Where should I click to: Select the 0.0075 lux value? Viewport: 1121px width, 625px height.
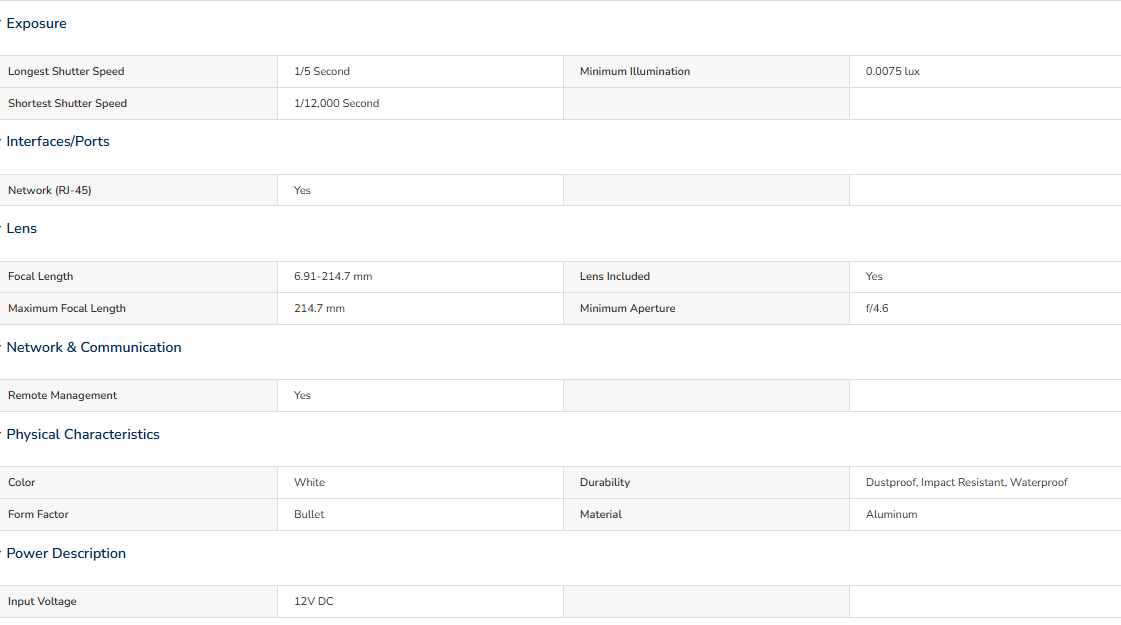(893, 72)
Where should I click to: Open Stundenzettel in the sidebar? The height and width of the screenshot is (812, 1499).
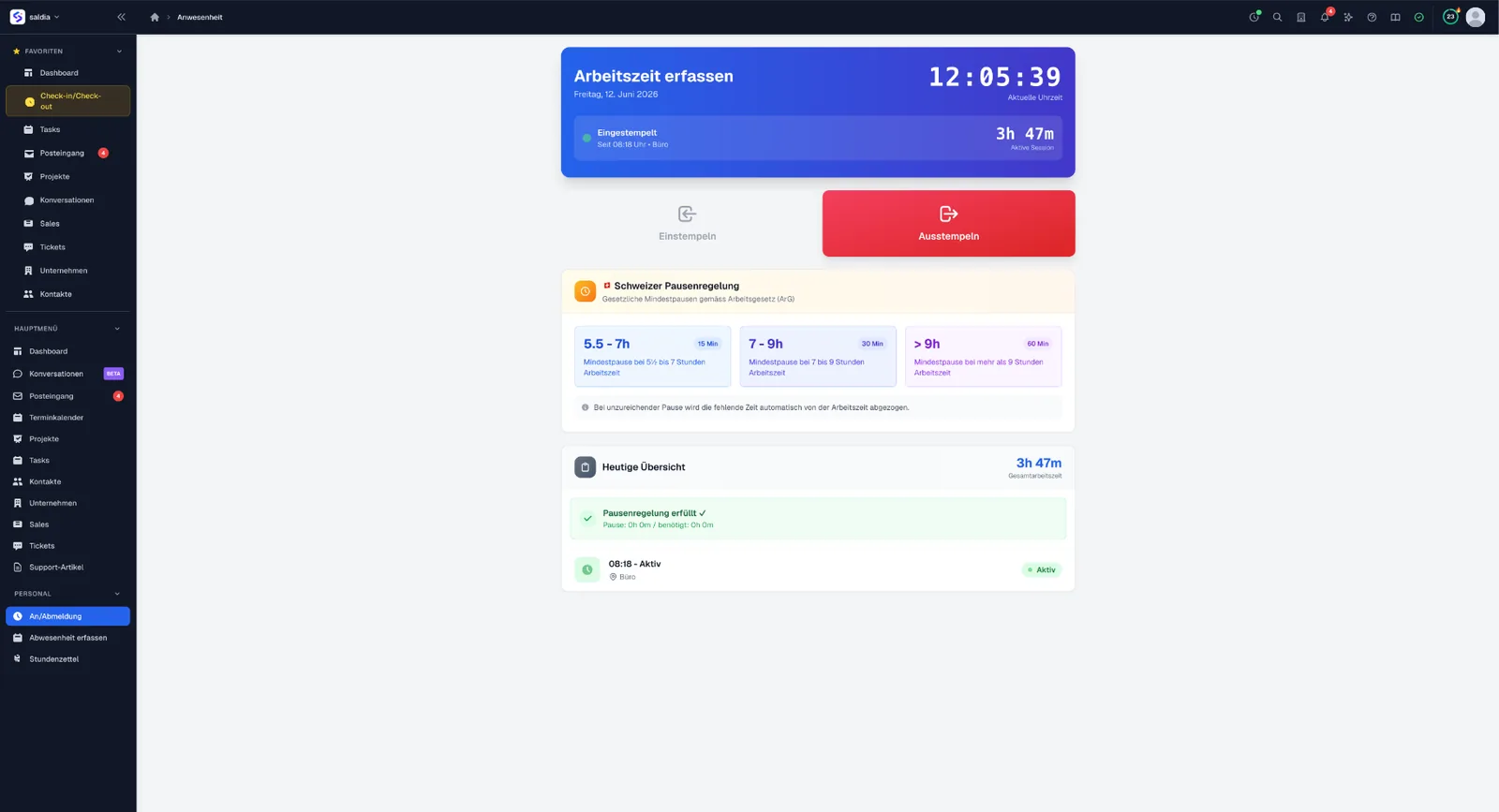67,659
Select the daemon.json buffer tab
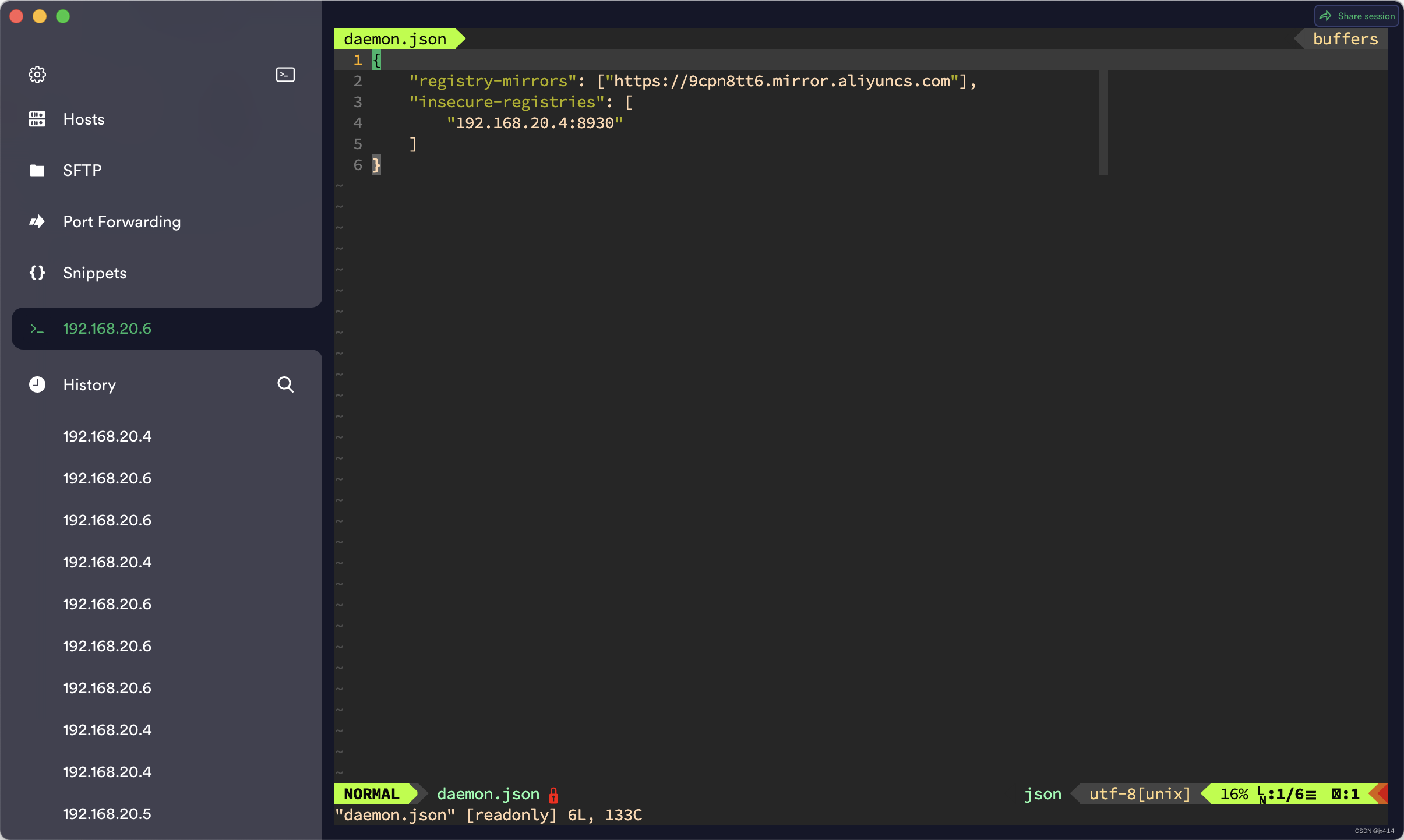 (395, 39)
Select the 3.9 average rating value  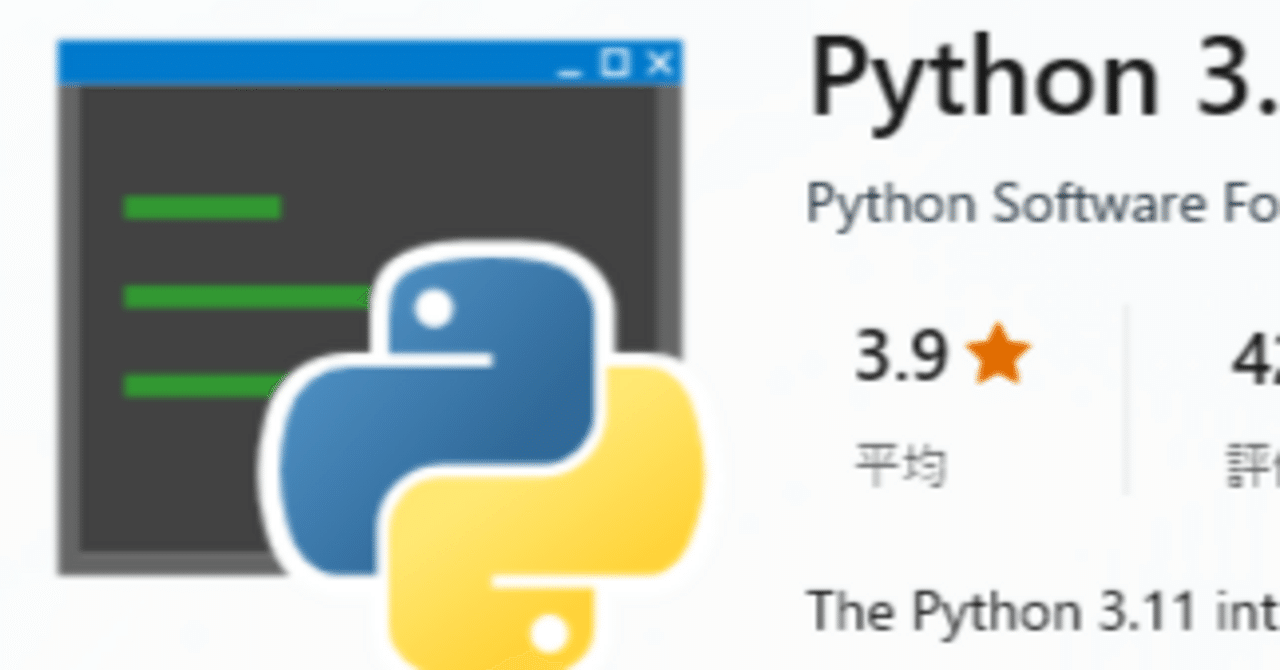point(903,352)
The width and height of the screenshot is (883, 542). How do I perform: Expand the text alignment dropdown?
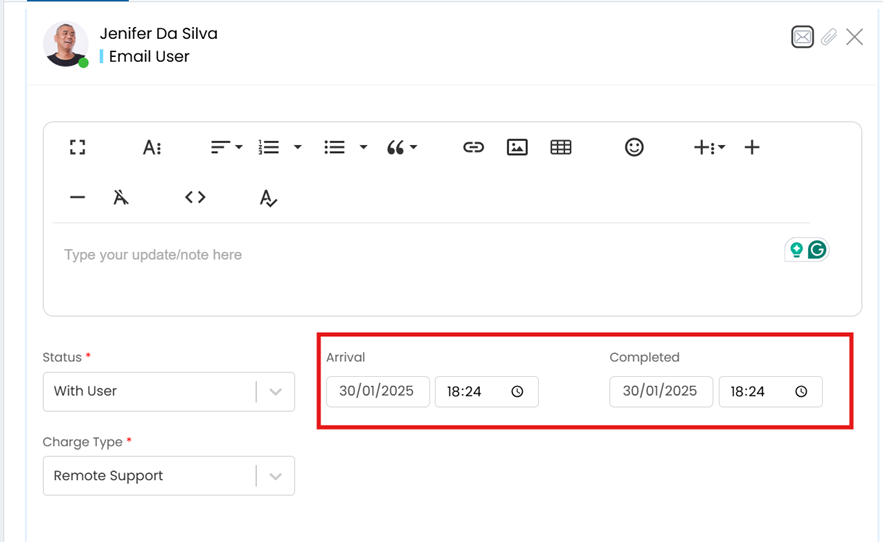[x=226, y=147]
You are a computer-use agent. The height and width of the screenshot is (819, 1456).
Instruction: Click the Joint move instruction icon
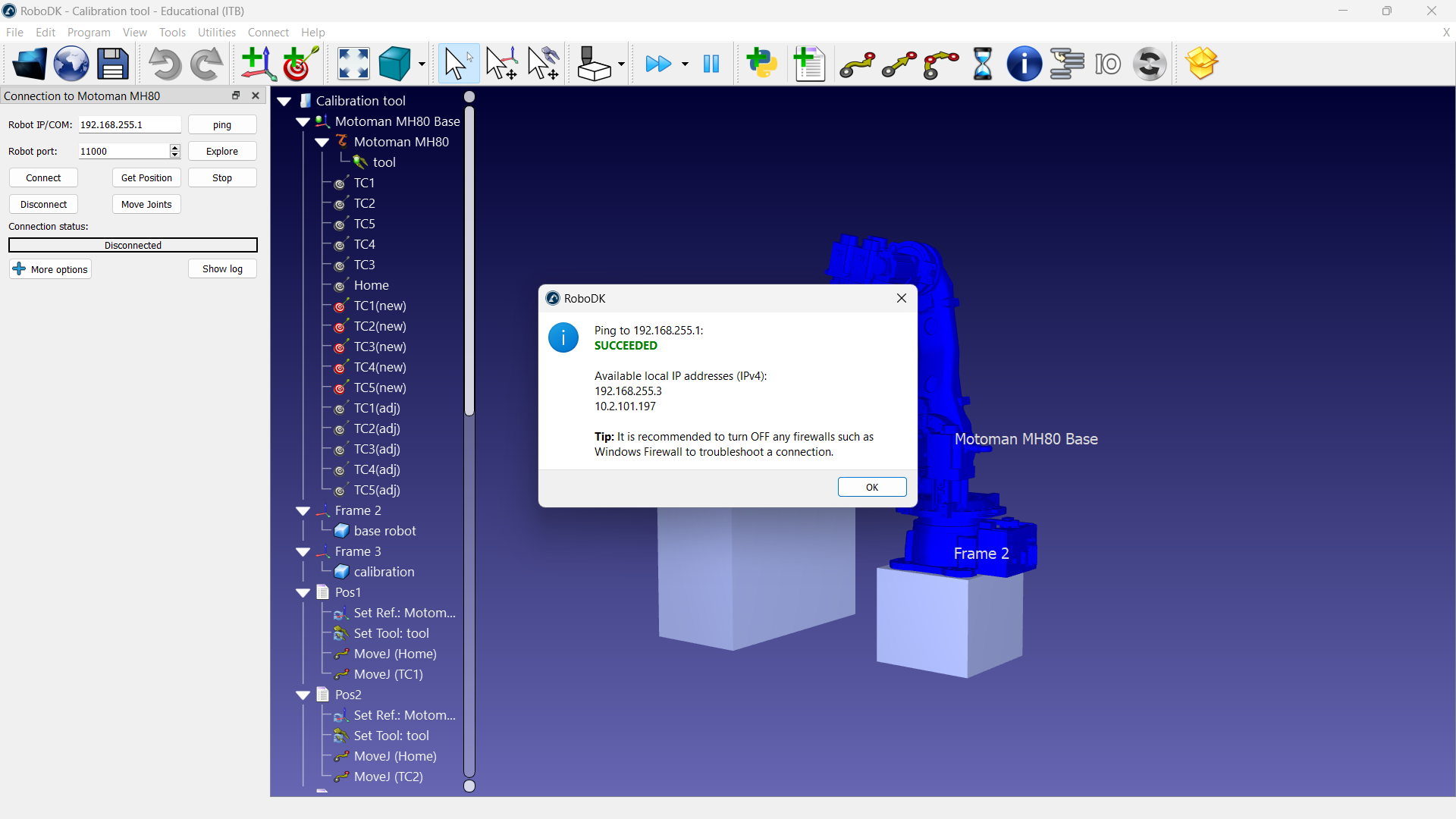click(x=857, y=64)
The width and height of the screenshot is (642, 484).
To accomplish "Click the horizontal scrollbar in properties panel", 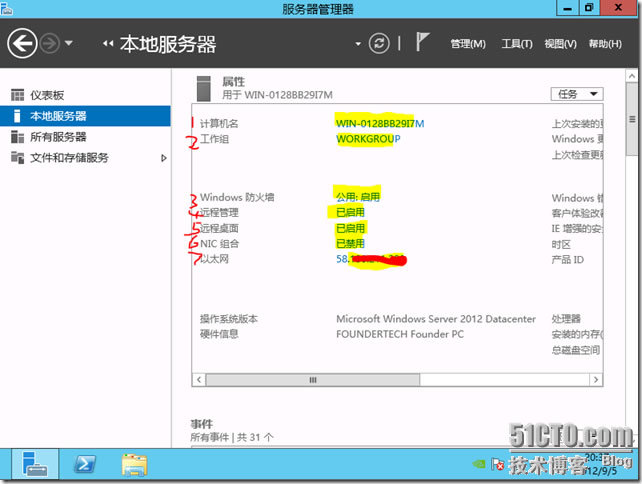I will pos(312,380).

◆ The problem ◆
Copy every line of the listing above that contains the string "should", treating uppercase and lowercase as different.

◆ Task solution ◆
Where should I click to: Select the 0.0075 lux value? Viewport: 1121px width, 625px height.
Where should I click to: Open Stundenzettel in the sidebar? The height and width of the screenshot is (812, 1499).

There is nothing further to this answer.